Record excerpts Start Marker

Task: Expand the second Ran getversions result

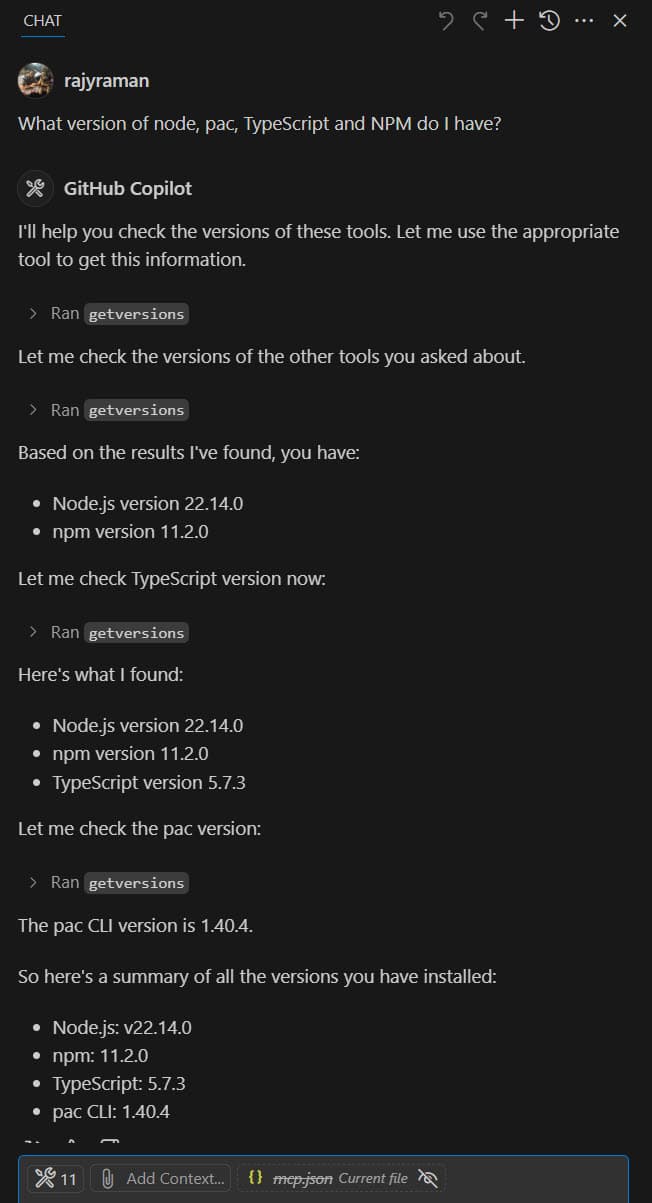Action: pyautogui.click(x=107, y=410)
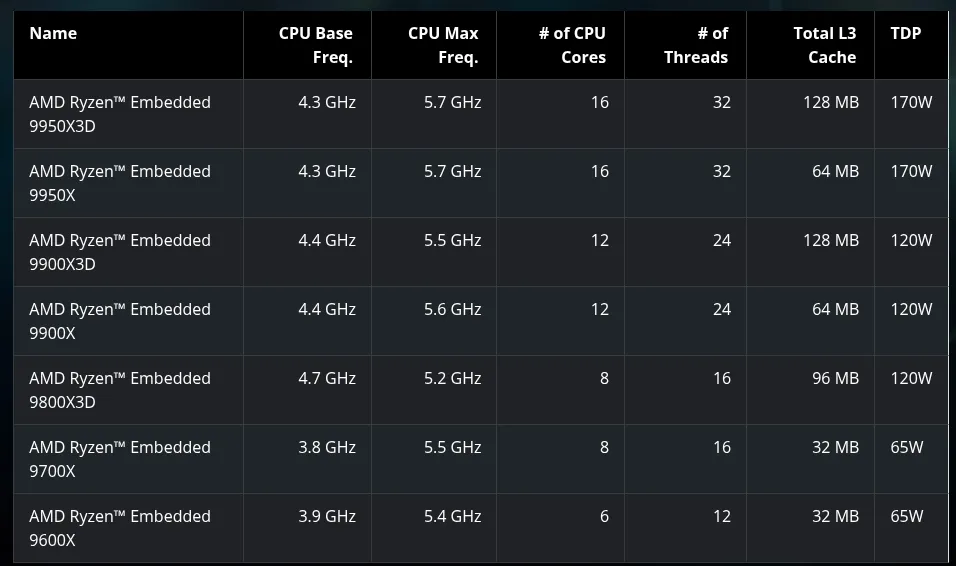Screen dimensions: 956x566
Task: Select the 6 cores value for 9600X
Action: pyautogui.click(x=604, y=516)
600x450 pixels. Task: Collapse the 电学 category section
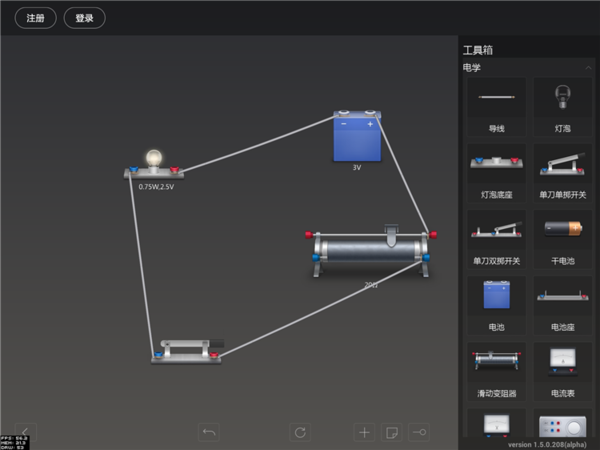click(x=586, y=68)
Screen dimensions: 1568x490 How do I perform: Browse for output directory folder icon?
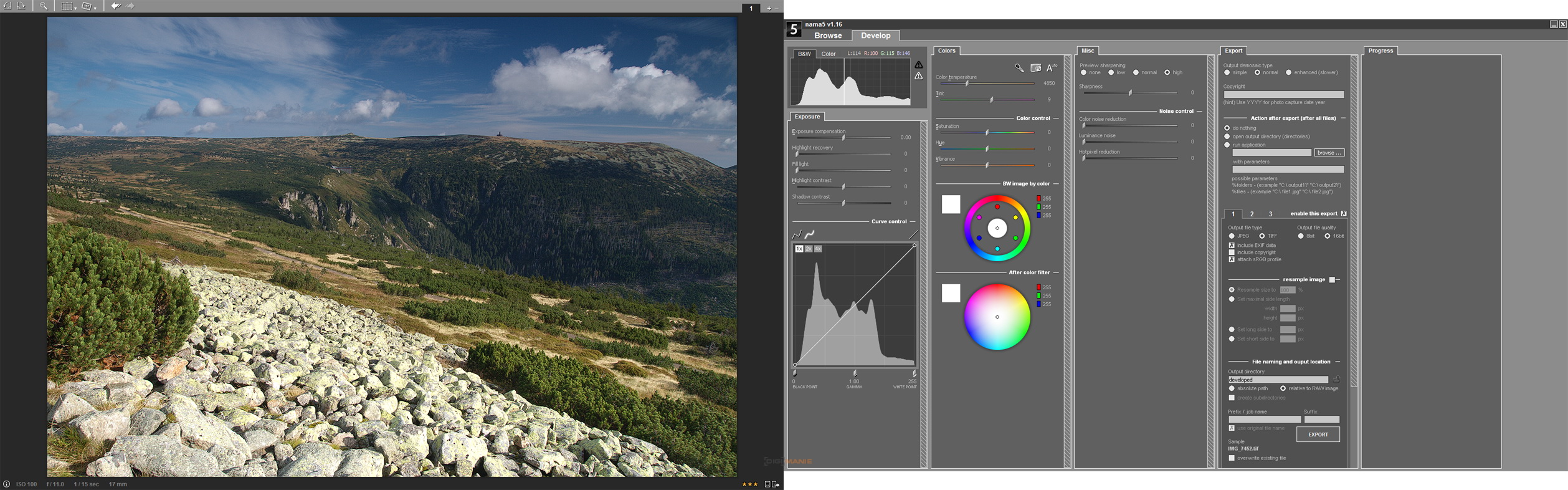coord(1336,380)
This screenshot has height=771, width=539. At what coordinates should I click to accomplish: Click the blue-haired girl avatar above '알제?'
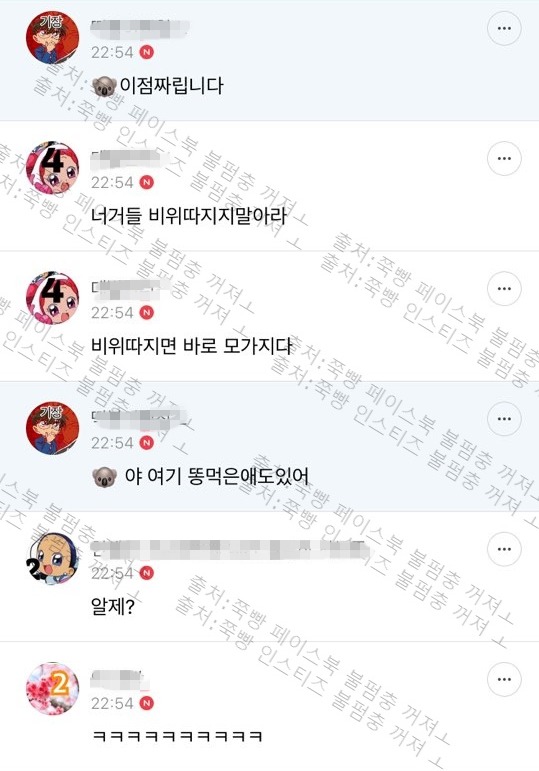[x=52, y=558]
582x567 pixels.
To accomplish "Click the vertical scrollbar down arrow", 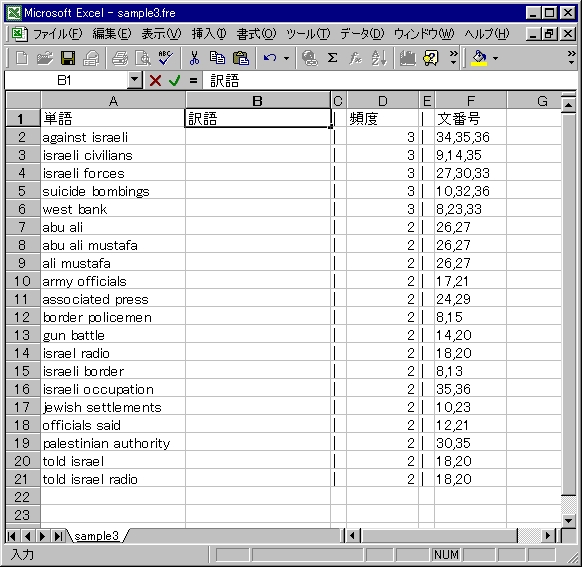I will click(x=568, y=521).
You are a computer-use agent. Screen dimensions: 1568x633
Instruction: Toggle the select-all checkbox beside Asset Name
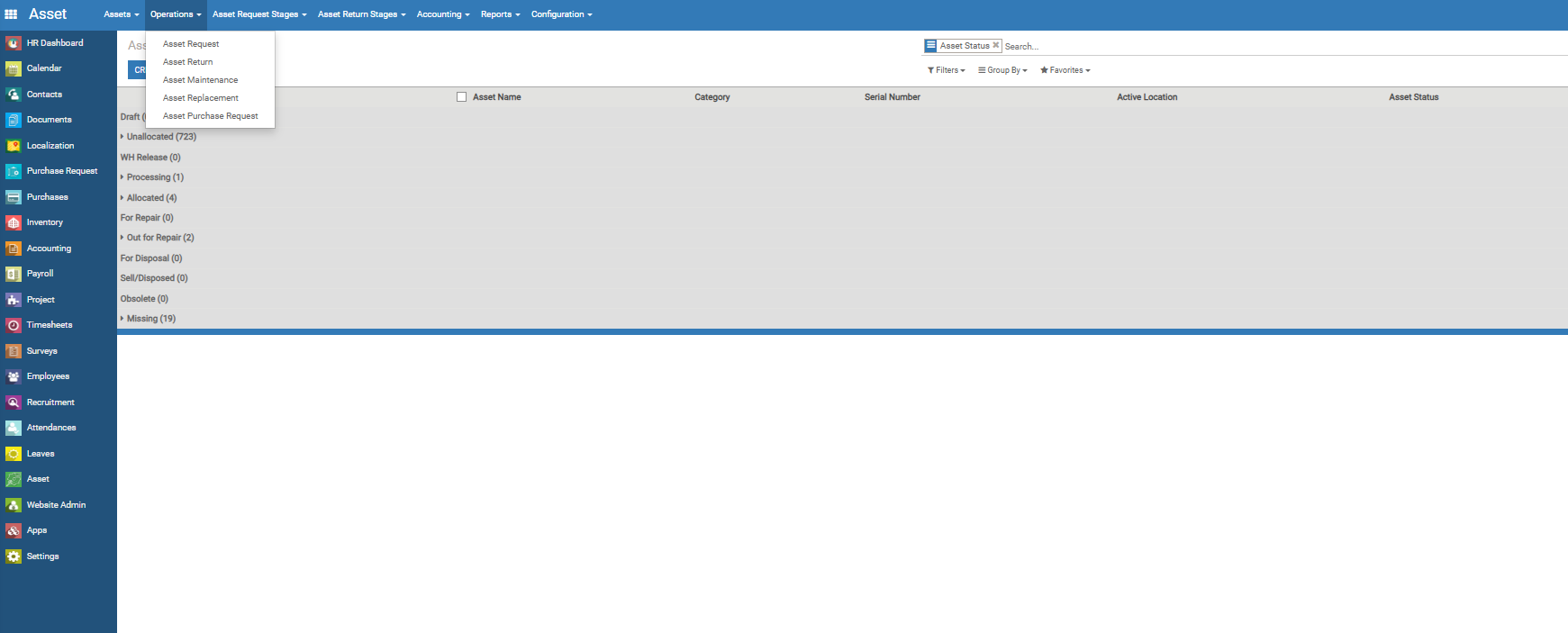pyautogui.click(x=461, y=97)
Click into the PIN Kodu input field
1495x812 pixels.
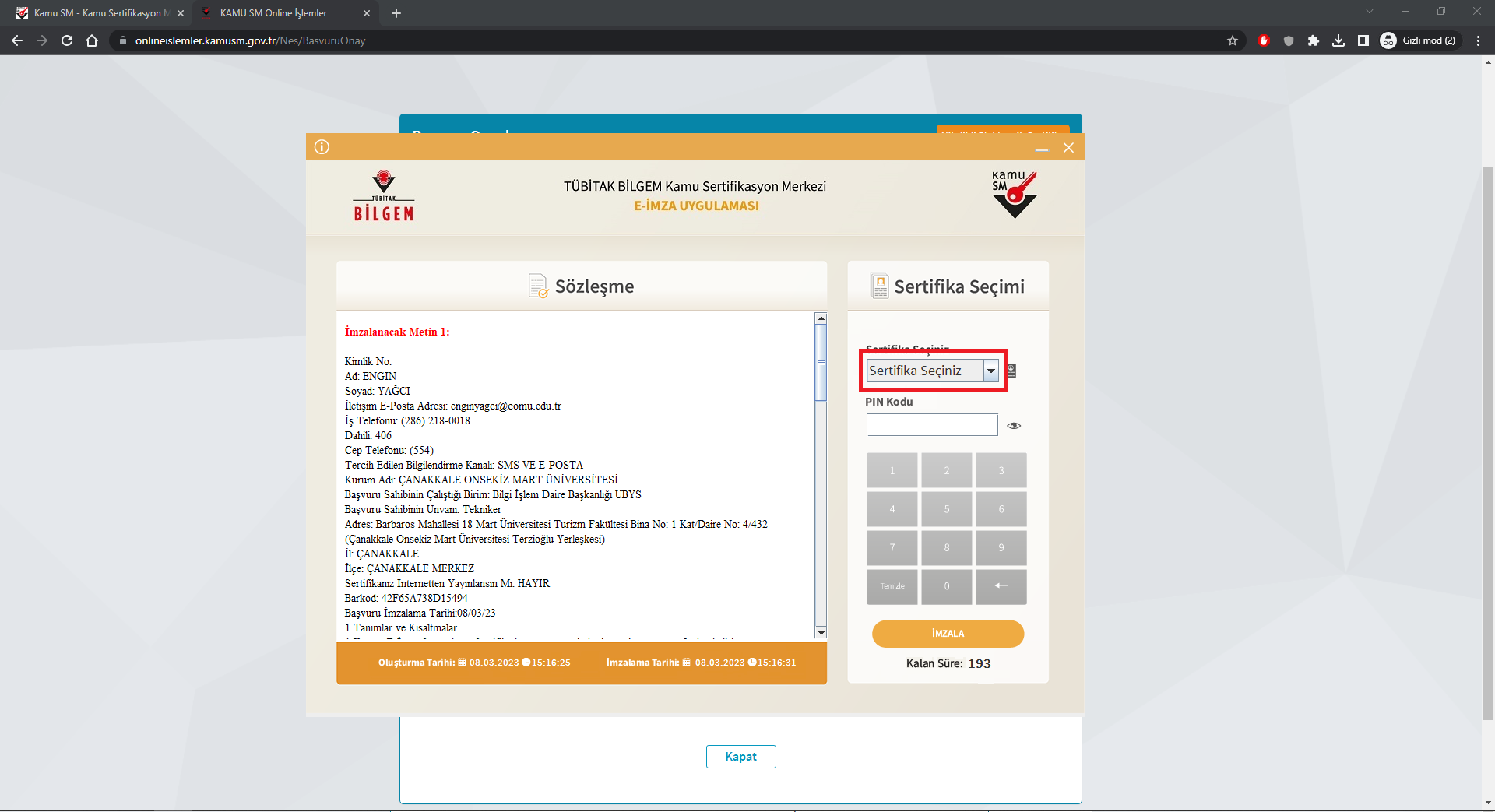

Record excerpts End Marker

Task:
No pictures should appear in the copy. Print exactly the lines above from the line containing "Instruction: Toggle the" through the last line of the data.

Response to this task:
Instruction: Toggle the select-all checkbox beside Asset Name
pyautogui.click(x=461, y=97)
Click into the PIN Kodu input field
1495x812 pixels.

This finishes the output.